* Your instructions *
Determine the count of lines in the data below that include the word "link", and give nothing besides it.

* Data supplied *
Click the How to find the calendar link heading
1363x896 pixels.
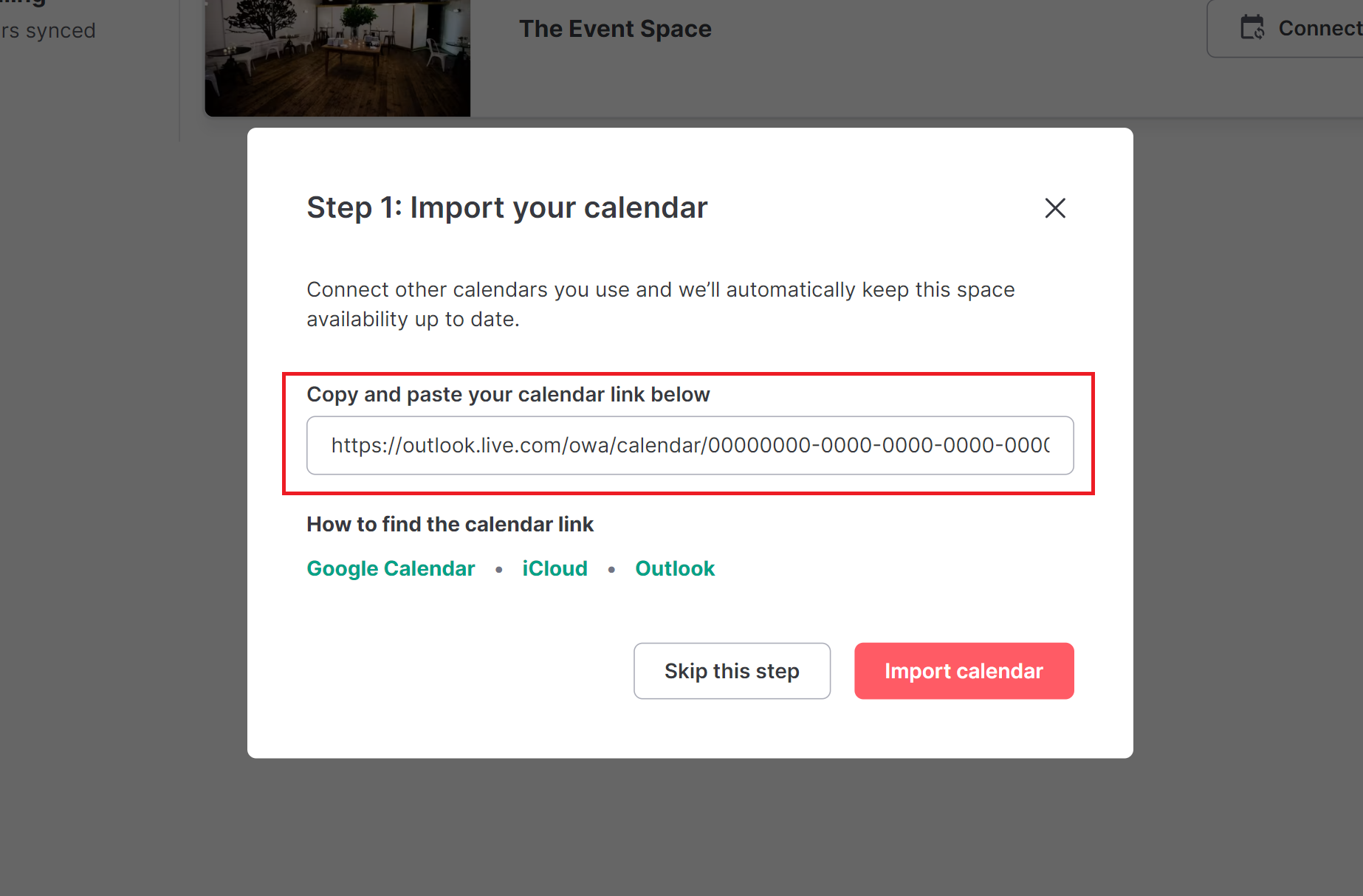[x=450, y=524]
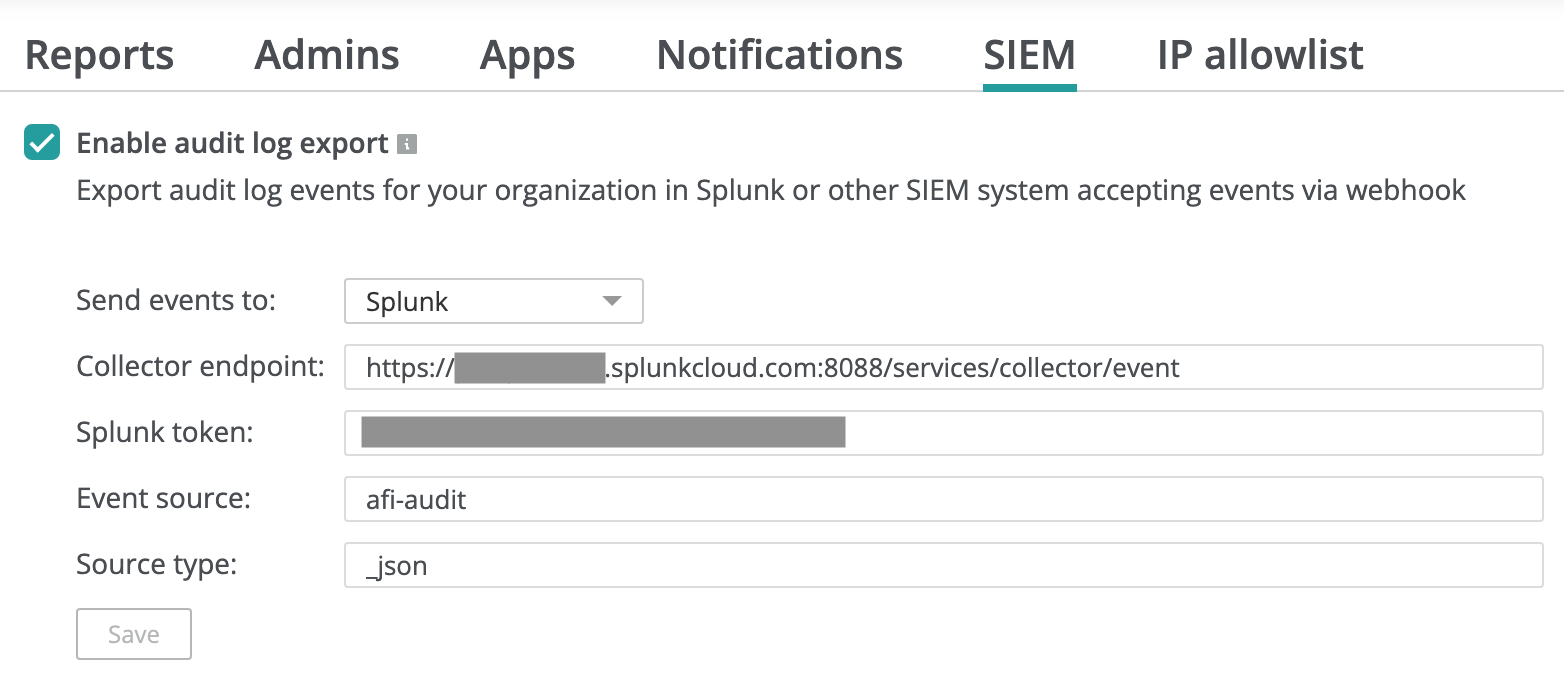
---
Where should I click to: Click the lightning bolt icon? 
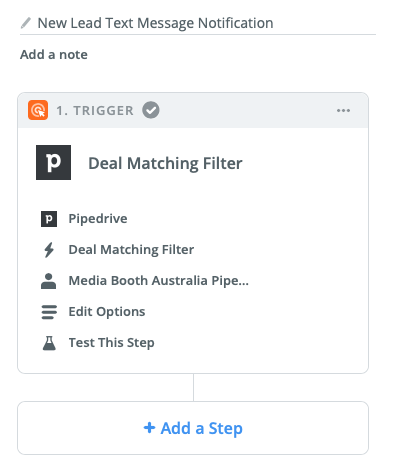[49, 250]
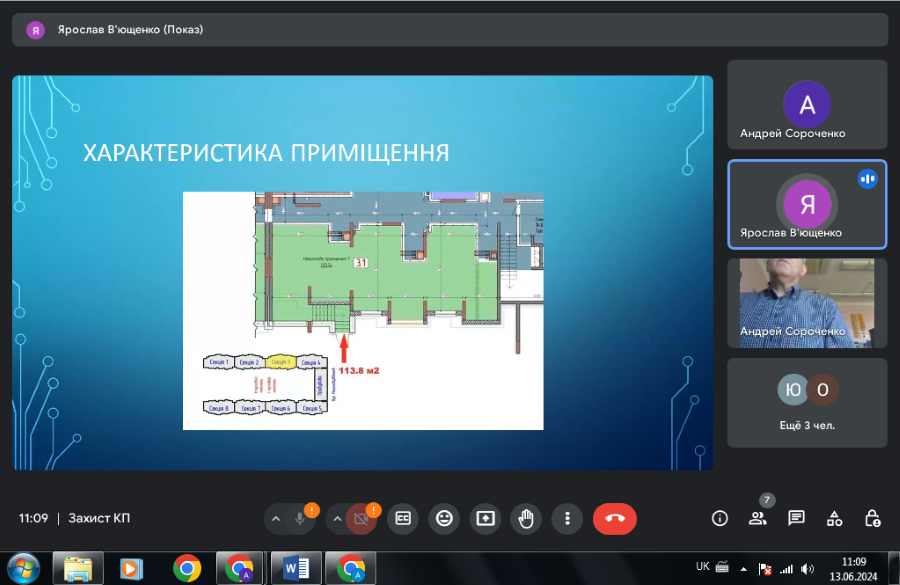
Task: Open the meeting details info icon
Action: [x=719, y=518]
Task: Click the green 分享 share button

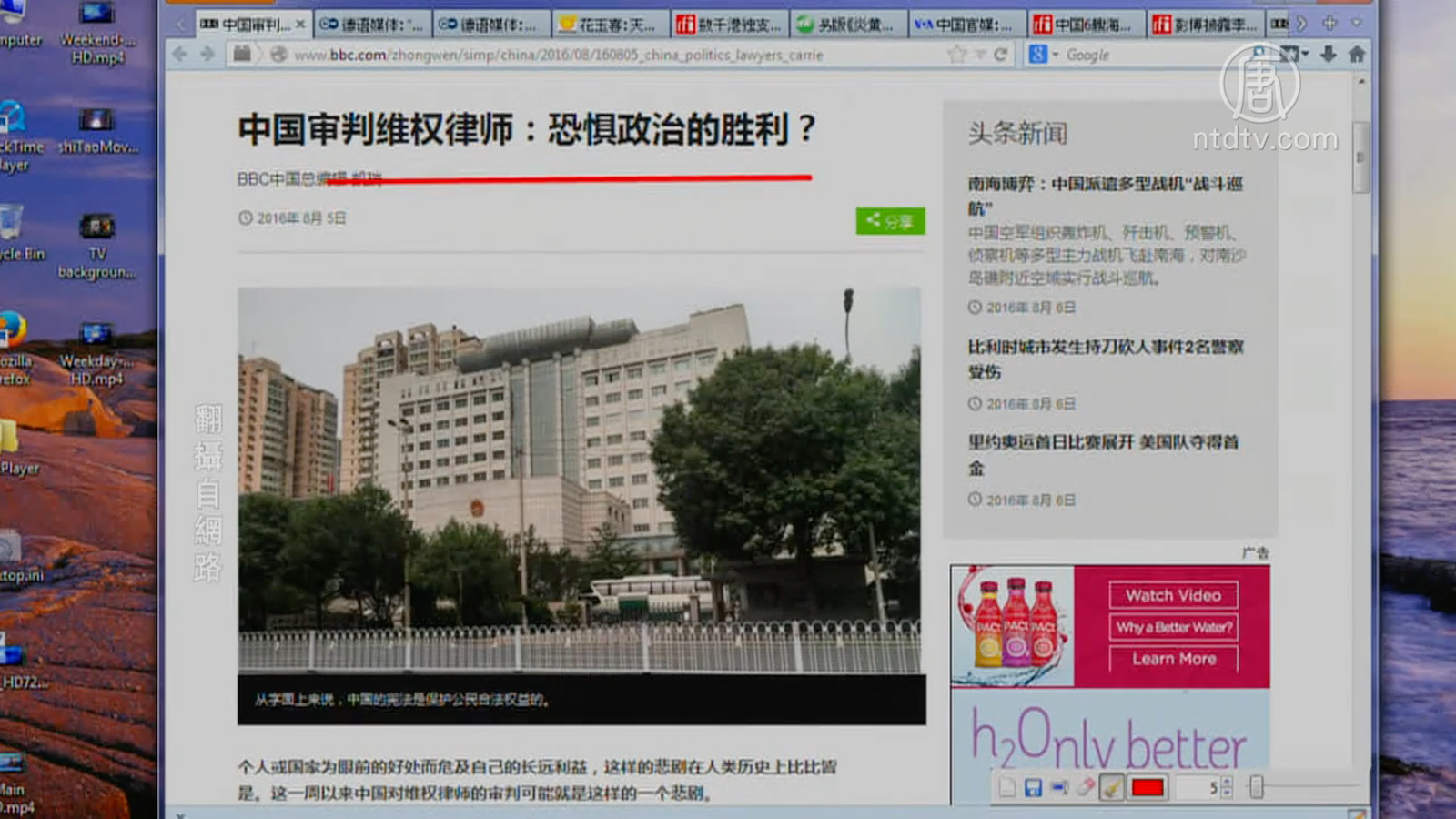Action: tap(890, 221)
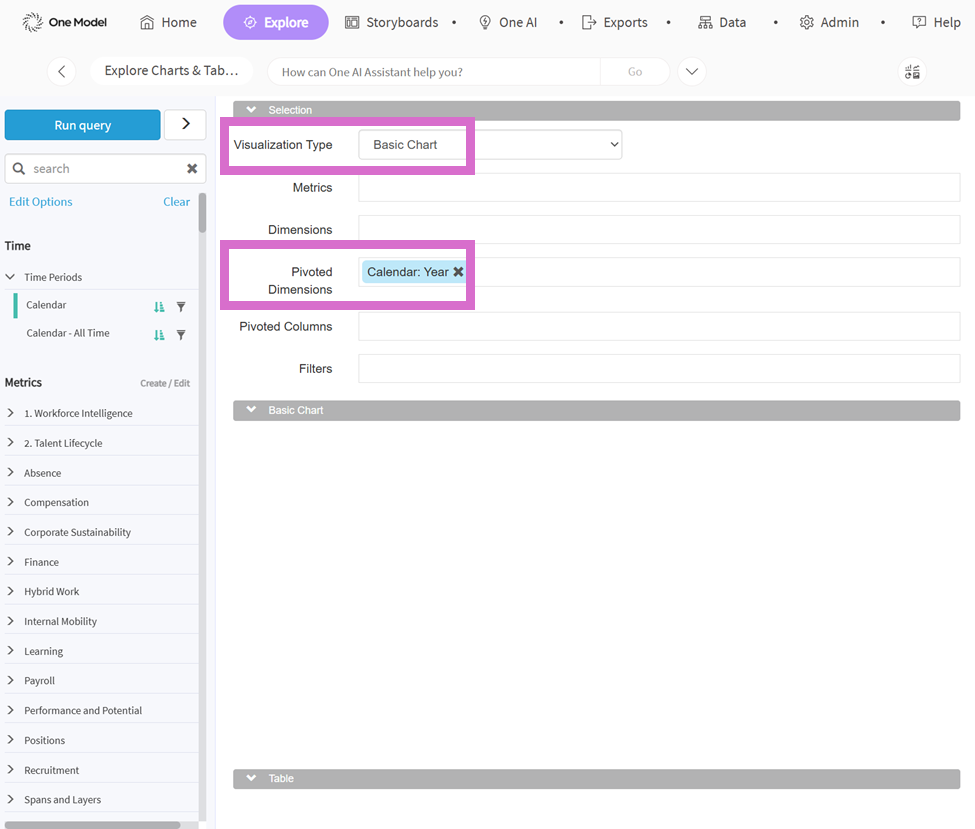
--
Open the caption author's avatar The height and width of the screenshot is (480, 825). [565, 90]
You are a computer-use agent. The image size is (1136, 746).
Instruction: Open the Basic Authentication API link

* Answer to this task *
2